Problem requirements. Determine how many lines of the entries include the word "computer", and report that number with no further text.

┌────────

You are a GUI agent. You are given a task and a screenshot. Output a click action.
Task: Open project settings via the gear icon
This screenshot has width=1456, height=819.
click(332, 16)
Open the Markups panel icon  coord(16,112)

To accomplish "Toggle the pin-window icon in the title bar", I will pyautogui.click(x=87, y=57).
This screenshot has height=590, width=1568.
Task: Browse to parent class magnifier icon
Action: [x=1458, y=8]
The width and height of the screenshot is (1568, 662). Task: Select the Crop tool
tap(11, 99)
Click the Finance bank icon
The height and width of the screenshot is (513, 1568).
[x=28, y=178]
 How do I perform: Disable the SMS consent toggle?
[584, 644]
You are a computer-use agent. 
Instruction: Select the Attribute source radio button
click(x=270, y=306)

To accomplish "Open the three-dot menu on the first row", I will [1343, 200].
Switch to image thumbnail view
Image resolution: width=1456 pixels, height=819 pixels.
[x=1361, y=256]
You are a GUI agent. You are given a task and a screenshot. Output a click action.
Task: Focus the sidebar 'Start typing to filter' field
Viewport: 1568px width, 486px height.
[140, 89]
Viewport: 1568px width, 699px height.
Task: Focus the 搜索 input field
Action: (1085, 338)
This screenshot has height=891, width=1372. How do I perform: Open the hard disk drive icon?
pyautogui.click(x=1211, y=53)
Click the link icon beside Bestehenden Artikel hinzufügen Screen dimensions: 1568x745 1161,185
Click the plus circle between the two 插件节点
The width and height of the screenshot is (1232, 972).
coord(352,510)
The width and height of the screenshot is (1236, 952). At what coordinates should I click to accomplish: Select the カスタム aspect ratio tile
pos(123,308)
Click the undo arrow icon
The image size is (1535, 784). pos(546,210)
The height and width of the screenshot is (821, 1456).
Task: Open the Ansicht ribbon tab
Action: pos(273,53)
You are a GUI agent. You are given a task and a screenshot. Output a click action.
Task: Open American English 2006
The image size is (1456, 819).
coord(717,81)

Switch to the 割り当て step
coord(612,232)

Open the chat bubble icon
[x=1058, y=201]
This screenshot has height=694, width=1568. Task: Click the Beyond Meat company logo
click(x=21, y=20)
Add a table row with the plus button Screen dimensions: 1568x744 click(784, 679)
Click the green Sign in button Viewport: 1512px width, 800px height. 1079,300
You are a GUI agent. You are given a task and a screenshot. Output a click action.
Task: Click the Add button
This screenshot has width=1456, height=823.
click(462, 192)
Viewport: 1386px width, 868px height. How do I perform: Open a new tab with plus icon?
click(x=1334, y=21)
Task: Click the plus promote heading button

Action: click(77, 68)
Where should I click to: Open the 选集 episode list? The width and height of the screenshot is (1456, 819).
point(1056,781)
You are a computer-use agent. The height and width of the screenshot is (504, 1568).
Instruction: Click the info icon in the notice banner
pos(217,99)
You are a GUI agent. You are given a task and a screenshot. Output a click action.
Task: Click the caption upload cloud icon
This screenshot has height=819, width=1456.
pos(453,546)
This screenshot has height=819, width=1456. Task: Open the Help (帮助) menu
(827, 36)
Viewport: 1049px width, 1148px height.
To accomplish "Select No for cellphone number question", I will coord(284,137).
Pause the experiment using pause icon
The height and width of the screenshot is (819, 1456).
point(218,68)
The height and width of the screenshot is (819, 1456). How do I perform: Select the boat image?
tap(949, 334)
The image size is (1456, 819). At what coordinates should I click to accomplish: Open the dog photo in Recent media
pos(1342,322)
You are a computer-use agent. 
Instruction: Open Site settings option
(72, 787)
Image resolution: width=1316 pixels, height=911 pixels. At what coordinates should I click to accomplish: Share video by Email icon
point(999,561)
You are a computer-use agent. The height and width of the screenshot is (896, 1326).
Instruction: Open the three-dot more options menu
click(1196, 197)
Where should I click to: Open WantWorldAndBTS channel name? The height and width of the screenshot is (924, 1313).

└────────

Task result. 4